EXERCISE AIM> Copy out every item below, character for character.

Dataset entries>
━━━━

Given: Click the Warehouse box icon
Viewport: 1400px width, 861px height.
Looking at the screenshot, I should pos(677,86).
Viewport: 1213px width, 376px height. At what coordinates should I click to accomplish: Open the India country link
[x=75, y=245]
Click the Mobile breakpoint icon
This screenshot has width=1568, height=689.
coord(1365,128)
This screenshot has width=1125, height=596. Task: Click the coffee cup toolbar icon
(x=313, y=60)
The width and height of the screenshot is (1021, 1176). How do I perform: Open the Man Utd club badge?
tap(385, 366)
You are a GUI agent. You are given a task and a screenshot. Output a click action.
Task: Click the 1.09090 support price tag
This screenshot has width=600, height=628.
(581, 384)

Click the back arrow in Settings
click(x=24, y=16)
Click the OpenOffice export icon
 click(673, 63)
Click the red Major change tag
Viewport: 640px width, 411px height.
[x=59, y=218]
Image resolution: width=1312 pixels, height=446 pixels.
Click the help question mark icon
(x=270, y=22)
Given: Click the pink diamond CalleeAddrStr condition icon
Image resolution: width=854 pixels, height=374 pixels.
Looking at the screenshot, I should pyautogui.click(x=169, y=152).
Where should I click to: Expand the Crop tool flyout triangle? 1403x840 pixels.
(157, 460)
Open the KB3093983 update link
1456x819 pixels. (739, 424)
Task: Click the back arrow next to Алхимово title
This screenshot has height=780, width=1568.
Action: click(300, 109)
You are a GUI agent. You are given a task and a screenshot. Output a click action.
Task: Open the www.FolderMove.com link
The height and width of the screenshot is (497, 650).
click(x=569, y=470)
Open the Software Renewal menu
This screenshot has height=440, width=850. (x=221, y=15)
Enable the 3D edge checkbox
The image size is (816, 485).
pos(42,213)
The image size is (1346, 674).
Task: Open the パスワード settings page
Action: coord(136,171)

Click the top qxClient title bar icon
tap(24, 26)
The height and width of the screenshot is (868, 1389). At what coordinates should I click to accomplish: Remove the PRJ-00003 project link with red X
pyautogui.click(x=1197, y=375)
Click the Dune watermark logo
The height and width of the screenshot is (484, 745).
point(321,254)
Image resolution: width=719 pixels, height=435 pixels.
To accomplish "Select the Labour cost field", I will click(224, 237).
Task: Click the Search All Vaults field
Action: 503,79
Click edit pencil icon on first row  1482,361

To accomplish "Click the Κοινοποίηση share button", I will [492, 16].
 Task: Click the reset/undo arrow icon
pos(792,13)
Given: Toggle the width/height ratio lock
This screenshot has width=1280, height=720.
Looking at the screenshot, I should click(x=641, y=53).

━━━━

RESPONSE TO THE TASK>
Given: Click the Warehouse box icon
Viewport: 1400px width, 861px height.
Looking at the screenshot, I should pos(677,86).
Viewport: 1213px width, 376px height. At what coordinates should I click to accomplish: Open the India country link
[x=75, y=245]
Click the Mobile breakpoint icon
This screenshot has width=1568, height=689.
coord(1365,128)
This screenshot has width=1125, height=596. Task: Click the coffee cup toolbar icon
(x=313, y=60)
The width and height of the screenshot is (1021, 1176). How do I perform: Open the Man Utd club badge?
tap(385, 366)
You are a GUI agent. You are given a task and a screenshot. Output a click action.
Task: Click the 1.09090 support price tag
This screenshot has width=600, height=628.
(581, 384)

Click the back arrow in Settings
click(x=24, y=16)
Click the OpenOffice export icon
 click(673, 63)
Click the red Major change tag
Viewport: 640px width, 411px height.
[x=59, y=218]
Image resolution: width=1312 pixels, height=446 pixels.
Click the help question mark icon
(x=270, y=22)
Given: Click the pink diamond CalleeAddrStr condition icon
Image resolution: width=854 pixels, height=374 pixels.
Looking at the screenshot, I should pyautogui.click(x=169, y=152).
Where should I click to: Expand the Crop tool flyout triangle? 1403x840 pixels.
(157, 460)
Open the KB3093983 update link
1456x819 pixels. (739, 424)
Task: Click the back arrow next to Алхимово title
This screenshot has height=780, width=1568.
Action: click(300, 109)
You are a GUI agent. You are given a task and a screenshot. Output a click action.
Task: Open the www.FolderMove.com link
The height and width of the screenshot is (497, 650).
click(x=569, y=470)
Open the Software Renewal menu
This screenshot has height=440, width=850. (x=221, y=15)
Enable the 3D edge checkbox
The image size is (816, 485).
pos(42,213)
The image size is (1346, 674).
Task: Open the パスワード settings page
Action: coord(136,171)

Click the top qxClient title bar icon
tap(24, 26)
The height and width of the screenshot is (868, 1389). At what coordinates should I click to accomplish: Remove the PRJ-00003 project link with red X
pyautogui.click(x=1197, y=375)
Click the Dune watermark logo
The height and width of the screenshot is (484, 745).
point(321,254)
Image resolution: width=719 pixels, height=435 pixels.
To accomplish "Select the Labour cost field", I will click(224, 237).
Task: Click the Search All Vaults field
Action: 503,79
Click edit pencil icon on first row  1482,361

To accomplish "Click the Κοινοποίηση share button", I will [492, 16].
 Task: Click the reset/undo arrow icon
pos(792,13)
Given: Toggle the width/height ratio lock
This screenshot has width=1280, height=720.
Looking at the screenshot, I should click(x=641, y=53).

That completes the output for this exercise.